**Work to complete**
Please print each record below exactly as it is written.

**Given records**
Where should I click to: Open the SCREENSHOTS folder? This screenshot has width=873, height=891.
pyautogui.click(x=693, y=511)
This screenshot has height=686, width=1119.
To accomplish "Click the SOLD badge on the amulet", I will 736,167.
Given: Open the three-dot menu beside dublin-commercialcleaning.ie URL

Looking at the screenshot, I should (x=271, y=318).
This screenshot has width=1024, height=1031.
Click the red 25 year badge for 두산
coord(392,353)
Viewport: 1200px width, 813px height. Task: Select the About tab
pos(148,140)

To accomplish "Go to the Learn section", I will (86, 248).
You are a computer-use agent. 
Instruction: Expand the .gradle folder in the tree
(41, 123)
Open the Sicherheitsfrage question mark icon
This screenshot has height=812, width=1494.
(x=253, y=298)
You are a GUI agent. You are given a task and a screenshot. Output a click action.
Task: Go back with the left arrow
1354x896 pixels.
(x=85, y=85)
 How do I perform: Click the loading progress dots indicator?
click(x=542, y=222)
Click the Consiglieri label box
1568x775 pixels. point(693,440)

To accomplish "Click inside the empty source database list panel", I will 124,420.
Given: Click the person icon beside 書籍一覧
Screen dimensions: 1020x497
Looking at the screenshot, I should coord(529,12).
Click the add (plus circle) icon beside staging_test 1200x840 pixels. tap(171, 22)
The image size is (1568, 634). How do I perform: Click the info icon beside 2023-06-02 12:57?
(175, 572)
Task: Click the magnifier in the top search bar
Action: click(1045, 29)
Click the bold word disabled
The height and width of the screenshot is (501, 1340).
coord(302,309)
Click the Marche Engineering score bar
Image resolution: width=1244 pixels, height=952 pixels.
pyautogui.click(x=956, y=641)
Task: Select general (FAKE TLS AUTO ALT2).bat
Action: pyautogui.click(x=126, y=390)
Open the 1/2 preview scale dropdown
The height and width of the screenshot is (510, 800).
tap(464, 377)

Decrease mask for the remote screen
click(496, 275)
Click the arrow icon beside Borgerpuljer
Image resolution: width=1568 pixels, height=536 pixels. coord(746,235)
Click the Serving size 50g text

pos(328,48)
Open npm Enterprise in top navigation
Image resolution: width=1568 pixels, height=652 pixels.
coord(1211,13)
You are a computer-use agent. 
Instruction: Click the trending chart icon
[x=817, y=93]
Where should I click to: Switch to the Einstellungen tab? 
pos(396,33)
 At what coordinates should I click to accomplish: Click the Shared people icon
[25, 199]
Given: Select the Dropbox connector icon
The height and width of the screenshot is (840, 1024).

**Result of this task**
Where should I click to: Open the SCREENSHOTS folder? This screenshot has width=873, height=891.
pyautogui.click(x=693, y=511)
This screenshot has height=686, width=1119.
To accomplish "Click the SOLD badge on the amulet", I will 736,167.
Given: Open the three-dot menu beside dublin-commercialcleaning.ie URL

Looking at the screenshot, I should (x=271, y=318).
This screenshot has width=1024, height=1031.
Click the red 25 year badge for 두산
coord(392,353)
Viewport: 1200px width, 813px height. Task: Select the About tab
pos(148,140)

To accomplish "Go to the Learn section", I will (86, 248).
You are a computer-use agent. 
Instruction: Expand the .gradle folder in the tree
(41, 123)
Open the Sicherheitsfrage question mark icon
This screenshot has height=812, width=1494.
(x=253, y=298)
You are a GUI agent. You are given a task and a screenshot. Output a click action.
Task: Go back with the left arrow
1354x896 pixels.
(x=85, y=85)
 How do I perform: Click the loading progress dots indicator?
click(x=542, y=222)
Click the Consiglieri label box
1568x775 pixels. point(693,440)

To accomplish "Click inside the empty source database list panel", I will 124,420.
Given: Click the person icon beside 書籍一覧
Screen dimensions: 1020x497
Looking at the screenshot, I should coord(529,12).
Click the add (plus circle) icon beside staging_test 1200x840 pixels. tap(171, 22)
The image size is (1568, 634). How do I perform: Click the info icon beside 2023-06-02 12:57?
(175, 572)
Task: Click the magnifier in the top search bar
Action: click(1045, 29)
Click the bold word disabled
The height and width of the screenshot is (501, 1340).
coord(302,309)
Click the Marche Engineering score bar
Image resolution: width=1244 pixels, height=952 pixels.
pyautogui.click(x=956, y=641)
Task: Select general (FAKE TLS AUTO ALT2).bat
Action: pyautogui.click(x=126, y=390)
Open the 1/2 preview scale dropdown
The height and width of the screenshot is (510, 800).
tap(464, 377)

Decrease mask for the remote screen
click(496, 275)
Click the arrow icon beside Borgerpuljer
Image resolution: width=1568 pixels, height=536 pixels. coord(746,235)
Click the Serving size 50g text

pos(328,48)
Open npm Enterprise in top navigation
Image resolution: width=1568 pixels, height=652 pixels.
coord(1211,13)
You are a computer-use agent. 
Instruction: Click the trending chart icon
[x=817, y=93]
Where should I click to: Switch to the Einstellungen tab? 
pos(396,33)
 At what coordinates should I click to accomplish: Click the Shared people icon
[25, 199]
Given: Select the Dropbox connector icon
The height and width of the screenshot is (840, 1024).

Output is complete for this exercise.